- Interactive map of Stari Lazi
- Stari Lazi Location of Stari Lazi in Croatia
- Coordinates: 45°26′09″N 14°58′02″E﻿ / ﻿45.435864°N 14.967313°E
- Country: Croatia
- County: Primorje-Gorski Kotar
- Municipality: Brod Moravice

Area
- • Total: 2.5 km^{2} (0.97 sq mi)

Population (2021)
- • Total: 15
- • Density: 6.0/km^{2} (16/sq mi)
- Time zone: UTC+1 (CET)
- • Summer (DST): UTC+2 (CEST)
- Postal code: 51326 Vrbovsko

= Stari Lazi =

Settlement in Primorje-Gorski Kotar County, Croatia

Stari Lazi is a settlement in the Municipality of Brod Moravice in Croatia.
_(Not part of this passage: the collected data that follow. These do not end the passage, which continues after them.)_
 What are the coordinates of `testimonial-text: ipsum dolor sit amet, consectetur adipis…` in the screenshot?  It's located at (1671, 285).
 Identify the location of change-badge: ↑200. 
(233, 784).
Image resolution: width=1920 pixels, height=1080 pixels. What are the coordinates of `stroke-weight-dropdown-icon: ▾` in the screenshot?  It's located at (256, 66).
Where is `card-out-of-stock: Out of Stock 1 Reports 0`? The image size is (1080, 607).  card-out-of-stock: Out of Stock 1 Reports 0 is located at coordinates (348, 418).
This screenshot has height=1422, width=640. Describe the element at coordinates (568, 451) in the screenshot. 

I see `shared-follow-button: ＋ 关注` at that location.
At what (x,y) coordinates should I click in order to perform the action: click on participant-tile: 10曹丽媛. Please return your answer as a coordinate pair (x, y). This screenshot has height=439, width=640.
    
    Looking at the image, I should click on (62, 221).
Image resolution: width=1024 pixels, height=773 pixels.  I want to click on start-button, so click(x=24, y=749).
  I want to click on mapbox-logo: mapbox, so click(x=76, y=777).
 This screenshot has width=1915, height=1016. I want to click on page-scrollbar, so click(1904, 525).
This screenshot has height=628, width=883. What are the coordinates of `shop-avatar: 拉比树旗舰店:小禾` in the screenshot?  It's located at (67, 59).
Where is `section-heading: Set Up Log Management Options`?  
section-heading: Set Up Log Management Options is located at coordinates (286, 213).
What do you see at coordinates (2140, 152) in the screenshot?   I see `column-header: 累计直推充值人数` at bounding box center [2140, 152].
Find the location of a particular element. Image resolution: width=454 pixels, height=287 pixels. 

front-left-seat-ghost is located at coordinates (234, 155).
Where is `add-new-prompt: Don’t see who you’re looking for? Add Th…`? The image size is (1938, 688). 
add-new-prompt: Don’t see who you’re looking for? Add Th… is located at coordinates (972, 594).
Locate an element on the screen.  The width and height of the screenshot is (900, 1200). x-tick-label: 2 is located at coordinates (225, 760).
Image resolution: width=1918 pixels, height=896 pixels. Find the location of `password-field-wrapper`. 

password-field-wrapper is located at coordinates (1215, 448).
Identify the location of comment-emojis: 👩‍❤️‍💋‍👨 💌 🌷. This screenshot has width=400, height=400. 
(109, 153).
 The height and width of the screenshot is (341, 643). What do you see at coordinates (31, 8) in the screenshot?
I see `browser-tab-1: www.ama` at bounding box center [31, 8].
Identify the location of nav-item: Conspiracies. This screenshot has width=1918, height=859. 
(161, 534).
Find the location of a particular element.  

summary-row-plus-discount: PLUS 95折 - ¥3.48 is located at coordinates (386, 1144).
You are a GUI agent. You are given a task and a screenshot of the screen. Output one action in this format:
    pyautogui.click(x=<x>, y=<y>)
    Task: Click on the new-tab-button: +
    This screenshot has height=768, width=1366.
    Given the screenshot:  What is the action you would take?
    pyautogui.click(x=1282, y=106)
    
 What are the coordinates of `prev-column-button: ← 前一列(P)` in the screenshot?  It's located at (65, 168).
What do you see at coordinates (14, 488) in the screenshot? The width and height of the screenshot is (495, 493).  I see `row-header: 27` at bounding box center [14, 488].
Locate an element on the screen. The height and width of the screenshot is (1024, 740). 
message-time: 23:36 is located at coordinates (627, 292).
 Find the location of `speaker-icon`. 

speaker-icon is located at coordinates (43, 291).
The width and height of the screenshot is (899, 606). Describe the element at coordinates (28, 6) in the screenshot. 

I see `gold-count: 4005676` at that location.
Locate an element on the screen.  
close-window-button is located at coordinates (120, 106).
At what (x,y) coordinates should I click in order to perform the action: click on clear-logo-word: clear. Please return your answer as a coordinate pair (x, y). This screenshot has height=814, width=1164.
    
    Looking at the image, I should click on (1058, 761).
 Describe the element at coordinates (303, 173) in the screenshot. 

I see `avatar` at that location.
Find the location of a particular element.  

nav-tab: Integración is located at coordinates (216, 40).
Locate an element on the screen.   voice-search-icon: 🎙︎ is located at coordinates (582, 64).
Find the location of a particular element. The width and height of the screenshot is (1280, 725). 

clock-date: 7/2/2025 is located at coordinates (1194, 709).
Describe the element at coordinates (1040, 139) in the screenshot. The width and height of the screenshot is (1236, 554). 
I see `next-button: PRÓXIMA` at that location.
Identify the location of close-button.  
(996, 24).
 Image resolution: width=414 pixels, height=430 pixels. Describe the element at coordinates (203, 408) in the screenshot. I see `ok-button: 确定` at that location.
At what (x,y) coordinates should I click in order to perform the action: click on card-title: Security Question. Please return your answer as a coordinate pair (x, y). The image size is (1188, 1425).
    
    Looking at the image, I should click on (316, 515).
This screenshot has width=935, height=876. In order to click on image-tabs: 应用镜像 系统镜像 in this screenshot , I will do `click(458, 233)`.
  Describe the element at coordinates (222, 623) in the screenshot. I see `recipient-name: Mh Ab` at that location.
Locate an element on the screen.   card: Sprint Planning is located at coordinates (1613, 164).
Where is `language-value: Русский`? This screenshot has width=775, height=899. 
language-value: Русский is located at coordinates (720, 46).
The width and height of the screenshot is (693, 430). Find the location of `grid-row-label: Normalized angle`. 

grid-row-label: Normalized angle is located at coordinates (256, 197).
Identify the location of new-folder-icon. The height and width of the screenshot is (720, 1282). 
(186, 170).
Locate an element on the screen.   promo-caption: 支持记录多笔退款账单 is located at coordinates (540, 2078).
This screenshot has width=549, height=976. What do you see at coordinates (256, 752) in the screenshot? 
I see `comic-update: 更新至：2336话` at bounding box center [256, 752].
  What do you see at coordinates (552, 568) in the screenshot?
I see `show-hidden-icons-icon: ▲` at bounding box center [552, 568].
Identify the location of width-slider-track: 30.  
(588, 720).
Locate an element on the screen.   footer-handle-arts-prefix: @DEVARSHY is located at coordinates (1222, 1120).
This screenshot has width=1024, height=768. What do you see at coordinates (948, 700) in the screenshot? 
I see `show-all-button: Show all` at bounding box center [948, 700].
In 2021, its population was 15.

==History==
When the Vlachs of Gomirje requested a confirmation of their Uskok rights throughout the territory they inhabited in 1605, they listed its boundaries as stretching from Mali Klek – Ustanke (the confluence of the Vitunjčica and the Dobra) – Vrbica – Kamensko – Vrbovsko – Plešivica – Mošenski – Bilek – "Potschovodo" – Topolovica – Okrugljik – Radigojna – Gornji Lazi.